■ Exercise aim
Using the records below, repeat exactly the lines from the one holding "Click message 这已经是附近最好的了" through the one holding "Given: Click the map zoom level slider handle", both ends included, and no others.

(Pixel coordinate grounding data)
····················
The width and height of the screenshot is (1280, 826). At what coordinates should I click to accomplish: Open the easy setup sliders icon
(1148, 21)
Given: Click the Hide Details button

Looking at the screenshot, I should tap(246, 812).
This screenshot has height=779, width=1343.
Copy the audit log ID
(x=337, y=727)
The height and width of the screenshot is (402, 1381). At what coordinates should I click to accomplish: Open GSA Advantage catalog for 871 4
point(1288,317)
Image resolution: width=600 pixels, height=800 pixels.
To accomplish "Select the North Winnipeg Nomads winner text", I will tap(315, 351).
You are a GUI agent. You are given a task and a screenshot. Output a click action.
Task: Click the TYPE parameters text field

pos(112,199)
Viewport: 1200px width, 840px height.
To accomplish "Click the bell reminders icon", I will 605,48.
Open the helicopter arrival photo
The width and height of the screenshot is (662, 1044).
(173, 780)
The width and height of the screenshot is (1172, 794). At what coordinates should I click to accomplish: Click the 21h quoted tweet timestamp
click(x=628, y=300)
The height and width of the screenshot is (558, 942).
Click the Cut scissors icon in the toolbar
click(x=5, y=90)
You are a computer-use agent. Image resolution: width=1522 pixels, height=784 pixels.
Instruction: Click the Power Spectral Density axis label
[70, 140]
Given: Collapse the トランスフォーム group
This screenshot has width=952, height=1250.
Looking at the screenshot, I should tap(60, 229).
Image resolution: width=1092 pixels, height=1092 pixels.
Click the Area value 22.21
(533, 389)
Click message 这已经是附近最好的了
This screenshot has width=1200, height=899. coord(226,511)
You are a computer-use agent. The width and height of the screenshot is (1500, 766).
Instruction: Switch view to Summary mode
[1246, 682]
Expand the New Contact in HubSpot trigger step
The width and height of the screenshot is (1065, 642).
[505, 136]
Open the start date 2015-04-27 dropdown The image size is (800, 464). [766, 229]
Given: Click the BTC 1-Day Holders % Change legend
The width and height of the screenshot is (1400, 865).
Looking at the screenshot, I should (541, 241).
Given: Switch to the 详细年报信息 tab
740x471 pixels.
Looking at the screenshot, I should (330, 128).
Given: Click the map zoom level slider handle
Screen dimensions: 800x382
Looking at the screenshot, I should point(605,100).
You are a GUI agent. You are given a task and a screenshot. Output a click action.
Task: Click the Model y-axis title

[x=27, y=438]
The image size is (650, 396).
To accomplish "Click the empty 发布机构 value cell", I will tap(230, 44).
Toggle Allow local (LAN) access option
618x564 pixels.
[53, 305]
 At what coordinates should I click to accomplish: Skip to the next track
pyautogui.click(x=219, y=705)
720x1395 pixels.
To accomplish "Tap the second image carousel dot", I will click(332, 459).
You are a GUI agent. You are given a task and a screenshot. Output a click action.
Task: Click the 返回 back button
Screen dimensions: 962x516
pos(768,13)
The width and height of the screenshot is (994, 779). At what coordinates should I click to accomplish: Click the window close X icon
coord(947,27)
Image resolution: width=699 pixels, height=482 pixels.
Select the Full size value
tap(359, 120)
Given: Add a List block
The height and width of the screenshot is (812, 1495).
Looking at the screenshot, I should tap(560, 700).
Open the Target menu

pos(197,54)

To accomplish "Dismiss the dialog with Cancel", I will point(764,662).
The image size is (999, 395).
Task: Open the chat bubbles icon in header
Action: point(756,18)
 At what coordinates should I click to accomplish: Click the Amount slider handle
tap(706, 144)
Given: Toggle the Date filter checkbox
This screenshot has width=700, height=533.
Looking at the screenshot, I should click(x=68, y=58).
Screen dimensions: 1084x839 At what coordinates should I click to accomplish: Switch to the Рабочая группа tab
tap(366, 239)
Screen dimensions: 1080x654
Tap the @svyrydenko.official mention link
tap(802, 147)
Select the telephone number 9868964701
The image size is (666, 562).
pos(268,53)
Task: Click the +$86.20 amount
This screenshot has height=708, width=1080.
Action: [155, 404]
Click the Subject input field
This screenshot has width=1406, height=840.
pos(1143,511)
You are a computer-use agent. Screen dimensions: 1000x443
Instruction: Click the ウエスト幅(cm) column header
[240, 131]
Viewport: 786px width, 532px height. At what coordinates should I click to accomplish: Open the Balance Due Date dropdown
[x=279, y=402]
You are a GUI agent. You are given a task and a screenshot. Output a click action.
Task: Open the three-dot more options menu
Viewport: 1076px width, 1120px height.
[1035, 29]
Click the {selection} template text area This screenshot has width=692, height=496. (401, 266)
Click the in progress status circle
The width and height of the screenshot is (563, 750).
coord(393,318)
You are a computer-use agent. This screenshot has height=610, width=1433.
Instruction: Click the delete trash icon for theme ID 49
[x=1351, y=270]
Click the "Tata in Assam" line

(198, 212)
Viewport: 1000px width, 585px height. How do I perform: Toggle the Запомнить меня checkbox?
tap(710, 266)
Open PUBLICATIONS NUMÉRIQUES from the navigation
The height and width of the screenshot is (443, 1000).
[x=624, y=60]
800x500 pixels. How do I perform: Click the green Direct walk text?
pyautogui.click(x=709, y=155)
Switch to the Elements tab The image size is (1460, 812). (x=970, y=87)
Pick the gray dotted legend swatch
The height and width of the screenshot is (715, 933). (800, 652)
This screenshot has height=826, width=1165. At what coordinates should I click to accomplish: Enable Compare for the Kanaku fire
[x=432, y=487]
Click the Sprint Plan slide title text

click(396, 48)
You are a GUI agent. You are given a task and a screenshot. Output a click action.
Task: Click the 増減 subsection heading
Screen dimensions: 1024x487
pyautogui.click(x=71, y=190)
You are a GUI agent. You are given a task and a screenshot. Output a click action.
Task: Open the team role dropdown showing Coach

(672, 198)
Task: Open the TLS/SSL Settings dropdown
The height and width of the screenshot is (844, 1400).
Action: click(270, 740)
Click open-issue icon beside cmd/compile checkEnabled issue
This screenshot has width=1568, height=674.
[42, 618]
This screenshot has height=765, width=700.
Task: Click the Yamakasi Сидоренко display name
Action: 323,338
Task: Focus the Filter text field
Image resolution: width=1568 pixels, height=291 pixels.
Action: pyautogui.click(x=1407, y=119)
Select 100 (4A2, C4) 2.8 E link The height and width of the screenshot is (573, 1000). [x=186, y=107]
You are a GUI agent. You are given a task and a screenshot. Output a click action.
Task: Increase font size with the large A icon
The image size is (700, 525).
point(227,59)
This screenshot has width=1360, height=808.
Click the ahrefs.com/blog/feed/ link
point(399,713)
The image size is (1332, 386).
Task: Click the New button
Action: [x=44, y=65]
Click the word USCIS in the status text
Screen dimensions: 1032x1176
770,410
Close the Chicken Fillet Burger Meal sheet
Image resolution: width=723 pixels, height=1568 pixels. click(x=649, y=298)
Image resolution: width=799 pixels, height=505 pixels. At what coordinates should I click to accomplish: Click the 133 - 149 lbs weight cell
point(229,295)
····················
■ Result of this task
Click message 这已经是附近最好的了
This screenshot has width=1200, height=899. coord(226,511)
You are a computer-use agent. The width and height of the screenshot is (1500, 766).
Instruction: Switch view to Summary mode
[1246, 682]
Expand the New Contact in HubSpot trigger step
The width and height of the screenshot is (1065, 642).
[505, 136]
Open the start date 2015-04-27 dropdown The image size is (800, 464). [766, 229]
Given: Click the BTC 1-Day Holders % Change legend
The width and height of the screenshot is (1400, 865).
Looking at the screenshot, I should (541, 241).
Given: Switch to the 详细年报信息 tab
740x471 pixels.
Looking at the screenshot, I should (330, 128).
Given: Click the map zoom level slider handle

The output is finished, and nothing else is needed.